By opting for RTI insurance, you can enjoy a worry-free driving experience, knowing that your prized possession is fully secured. If you are looking for car insurance with add-on RTI cover, check out the insurance coverage offered by Generali Central
FAQs
1. Is RTI cover mandatory in car insurance?
No, Return to Invoice (RTI) cover is not mandatory. It is an optional add-on available under comprehensive car insurance policies. While not compulsory, it is highly recommended for new car owners who want enhanced financial protection in case of theft or total loss, as it helps bridge the gap between the Insured Declared Value (IDV) and the actual invoice cost.

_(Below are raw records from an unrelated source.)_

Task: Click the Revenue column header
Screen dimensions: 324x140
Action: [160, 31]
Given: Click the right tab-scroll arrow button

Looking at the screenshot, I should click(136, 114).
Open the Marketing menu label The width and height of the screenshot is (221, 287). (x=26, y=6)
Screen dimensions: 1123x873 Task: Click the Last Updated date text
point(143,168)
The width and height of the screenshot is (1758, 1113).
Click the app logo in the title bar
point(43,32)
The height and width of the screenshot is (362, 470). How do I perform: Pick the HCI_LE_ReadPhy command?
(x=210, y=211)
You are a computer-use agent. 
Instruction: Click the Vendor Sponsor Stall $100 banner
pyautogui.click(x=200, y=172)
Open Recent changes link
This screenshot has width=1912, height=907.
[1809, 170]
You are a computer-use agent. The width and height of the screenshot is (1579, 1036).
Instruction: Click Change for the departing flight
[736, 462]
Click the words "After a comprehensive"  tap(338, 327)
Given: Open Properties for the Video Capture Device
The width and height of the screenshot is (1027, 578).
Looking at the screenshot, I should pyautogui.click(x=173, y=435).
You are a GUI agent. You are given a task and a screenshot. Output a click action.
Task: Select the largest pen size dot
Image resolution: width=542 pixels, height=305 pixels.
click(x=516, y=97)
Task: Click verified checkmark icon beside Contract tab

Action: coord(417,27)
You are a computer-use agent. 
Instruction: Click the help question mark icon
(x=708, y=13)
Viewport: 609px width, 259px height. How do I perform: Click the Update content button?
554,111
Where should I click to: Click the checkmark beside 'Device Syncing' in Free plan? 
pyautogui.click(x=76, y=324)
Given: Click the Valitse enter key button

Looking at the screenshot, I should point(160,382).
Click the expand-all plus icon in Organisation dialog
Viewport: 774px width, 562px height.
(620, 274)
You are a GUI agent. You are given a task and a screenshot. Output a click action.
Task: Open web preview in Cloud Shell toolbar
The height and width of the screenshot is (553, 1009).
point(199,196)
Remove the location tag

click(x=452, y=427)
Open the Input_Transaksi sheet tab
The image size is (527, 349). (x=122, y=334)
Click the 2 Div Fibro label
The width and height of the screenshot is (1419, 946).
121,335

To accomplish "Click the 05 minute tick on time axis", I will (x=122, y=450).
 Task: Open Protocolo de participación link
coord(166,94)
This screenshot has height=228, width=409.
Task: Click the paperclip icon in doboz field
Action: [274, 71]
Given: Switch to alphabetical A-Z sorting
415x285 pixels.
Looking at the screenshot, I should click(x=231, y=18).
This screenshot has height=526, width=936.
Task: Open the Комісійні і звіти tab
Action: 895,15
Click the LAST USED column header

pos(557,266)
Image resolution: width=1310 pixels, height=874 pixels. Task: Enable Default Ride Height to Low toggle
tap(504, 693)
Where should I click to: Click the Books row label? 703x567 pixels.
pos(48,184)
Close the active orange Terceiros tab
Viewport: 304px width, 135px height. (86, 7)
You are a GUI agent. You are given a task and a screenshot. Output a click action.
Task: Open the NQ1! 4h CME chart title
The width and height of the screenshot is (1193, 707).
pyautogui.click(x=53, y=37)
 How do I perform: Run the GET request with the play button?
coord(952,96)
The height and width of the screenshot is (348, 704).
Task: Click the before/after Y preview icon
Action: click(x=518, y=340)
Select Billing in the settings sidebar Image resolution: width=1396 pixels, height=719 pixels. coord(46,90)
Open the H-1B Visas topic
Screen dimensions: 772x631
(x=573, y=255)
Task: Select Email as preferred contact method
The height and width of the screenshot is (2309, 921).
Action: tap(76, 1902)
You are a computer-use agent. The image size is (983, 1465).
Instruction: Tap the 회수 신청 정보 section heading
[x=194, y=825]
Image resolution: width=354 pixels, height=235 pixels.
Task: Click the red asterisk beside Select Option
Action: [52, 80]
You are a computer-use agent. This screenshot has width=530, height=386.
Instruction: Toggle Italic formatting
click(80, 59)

2. Can I purchase RTI cover for a used car?
No, RTI cover is typically available only for brand-new vehicles. Most insurers allow this add-on for cars that are not older than 3 years. For used or older vehicles, insurers recommend other add-ons like zero depreciation or engine protection instead.
3. How is the premium for RTI cover calculated?
The RTI premium is calculated as a small percentage of your car’s original invoice value. It depends on factors such as the make and model of your car, engine capacity, and the insurance provider’s pricing. Usually, it adds around 5–10% to your base premium for a comprehensive policy.
4. What is the difference between RTI and zero depreciation cover?
RTI (Return to Invoice) cover compensates the policyholder with the original invoice value of the car in the event of total loss or theft. This includes road tax and registration fees, if applicable. Zero depreciation cover, on the other hand, ensures that no depreciation is deducted on replaced car parts during repairs, resulting in higher claim amounts for partial damage. Both add-ons serve different purposes and can be opted for together for comprehensive protection.
5. Can I claim RTI for partial loss or damage to my car?
No, RTI cover is only applicable in cases of total loss (where repair is uneconomical) or irrecoverable theft of the insured vehicle. It cannot be used for minor or partial damages, where the vehicle is repairable. In such cases, standard comprehensive coverage or other add-ons like zero depreciation would apply.